Le professeur Mohamed Belhocine explique en quoi consiste la souche britannique de la maladie à coronavirus Covid-19 dont les premiers cas viennent d’être détectés en Algérie, émettant des recommandations sur les mesures à suivre pour s’en prémunir.
« Les mutations génétiques qui donnent naissance à ce qu’on appelle communément les variants sont un phénomène permanent chez les virus », affirme le professeur Belhocine dans une déclaration à TSA.
« Au début de la pandémie, il n’y avait pas beaucoup d’évolutions génétiques constatées. Mais à mesure que le nombre de cas a augmenté et que l’épidémie s’est étendue géographiquement, on a constaté dès le mois d’avril 2020 dans de nombreuses régions du monde l’apparition d’un variant qu’on a appelé ‘D614G’ qui a remplacé la souche d’origine du Sars-CoV-2. Ce variant a la caractéristique d’être plus transmissible et de faciliter la reproduction du virus chez l’Homme », fait-il savoir.
« En octobre 2020, le fameux ‘variant britannique’ a été détecté au Royaume-Uni. Il partage une ressemblance structurelle avec le variant ‘D614G’. Il est devenu rapidement la souche dominante au Royaume-Uni et s’est étendu dans plus de 80 pays dans le monde », explique l’éminent épidémiologiste, et membre du Comité scientifique chargé du suivi de l’épidémie de Covid-19 en Algérie.

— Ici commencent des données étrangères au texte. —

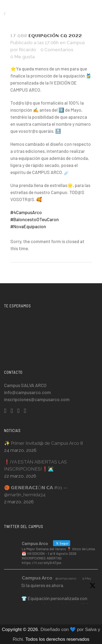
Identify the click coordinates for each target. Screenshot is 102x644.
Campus (76, 43)
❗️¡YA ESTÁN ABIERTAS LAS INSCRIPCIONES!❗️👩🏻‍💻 (35, 465)
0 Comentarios (57, 50)
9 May (87, 578)
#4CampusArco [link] (26, 212)
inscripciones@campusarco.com (37, 399)
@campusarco (66, 578)
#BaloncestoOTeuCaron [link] (35, 219)
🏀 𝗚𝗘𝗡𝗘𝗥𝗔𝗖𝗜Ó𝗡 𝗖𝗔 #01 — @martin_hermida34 (36, 491)
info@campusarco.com (27, 392)
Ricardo (27, 50)
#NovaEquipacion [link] (28, 226)
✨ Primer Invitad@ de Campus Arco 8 (44, 443)
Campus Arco (37, 578)
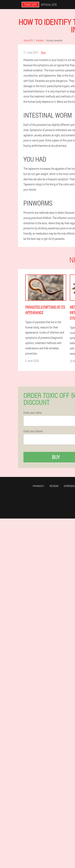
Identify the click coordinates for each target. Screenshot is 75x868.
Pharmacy (39, 486)
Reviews (54, 486)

« Nous sommes en train de découvrir en temps réel ces évolutions biologiques et scientifiques. C’est pourquoi les chercheurs parlent de ‘variants à l’étude’ ou de ‘variants préoccupants’. Lorsqu’un variant est détecté, trois questions se posent en pratique. Premièrement, est-ce qu’il est plus facilement transmis ? Deuxièmement, est-ce qu’il est plus virulent et entraîne une maladie plus grave ? Enfin, peut-il échapper à une immunité induite par la vaccination ? », interroge le professeur Belhocine, avant de répondre à chacune des trois interrogations.
« Par rapport à la première question, des enquêtes épidémiologiques indiquent que le variant britannique est 30 à 80 % plus efficacement transmis. Autrement dit, il est au moins deux fois plus contagieux et entraîne d’un autre côté une présence du virus dans le nez et la gorge bien plus élevée que la souche initiale du Sars-CoV-2 », signale le professeur Belhocine, ajoutant qu’« en ce qui concerne la virulence, des études d’observation rétrospectives laissent penser que le risque de décès associé à ce variant est plus élevé que par rapport à la souche originelle, de l’ordre de 30 % ».
« Enfin, en ce qui concerne l’immunité induite par le vaccin, il y a deux études récentes qui tendent à montrer que les vaccins conservent une efficacité globale autour de 60 % et plus contre les nouveaux variants, c’est-à-dire que sur la souche d’origine, les taux d’efficacité affichés par les différents vaccins restent valables mais même lorsqu’on donne ces vaccins dans des situations où ce sont les variants qui sont prédominants dans la population, on reste avec un taux d’efficacité vaccinale qui est de plus de 60 % », souligne Mohamed Belhocine.
Ce qu’il faut faire en attendant une couverture vaccinale suffisante
Le professeur précise que « des études sont déjà en cours actuellement pour la mise au point d’un vaccin polyvalent qui serait efficace contre la plupart des variants connus et qui serait éventuellement modifié au fur et à mesure des mutations. On se retrouverait dans le même cas de figure que ce que l’on connaît couramment avec la grippe saisonnière ».
« L’émergence de ce variant est susceptible de devenir un phénomène courant jusqu’à ce que la propagation soit réduite. C’est un défi pour notre société et notre système de santé. Cela souligne plus que jamais l’importance d’une approche globale à la fois de la surveillance épidémiologique et virologique, du suivi des malades et du déploiement des vaccins », explique le professeur Belhocine.
« En attendant l’atteinte d’un taux de couverture vaccinal suffisant dans le monde et dans notre pays, la panoplie de mesures mises en place depuis le début de l’épidémie doit continuer d’être utilisée en fonction des situations », estime-t-il en outre, évoquant en particulier « le confinement ciblé plus ou moins rigoureux, les protocoles sanitaires spécifiques à différents secteurs, le contrôle strict des points d’entrée aux frontières et, à l’échelle individuelle et par-dessus tout, du respect des mesures barrières ».
« Le port du masque, l’hygiène des mains et le respect de la distanciation physique sauvent des vies. Ceci devrait s’avérer encore plus vrai avec le risque potentiel causé par l’apparition du variant britannique dans notre pays », conclut le professeur Belhocine.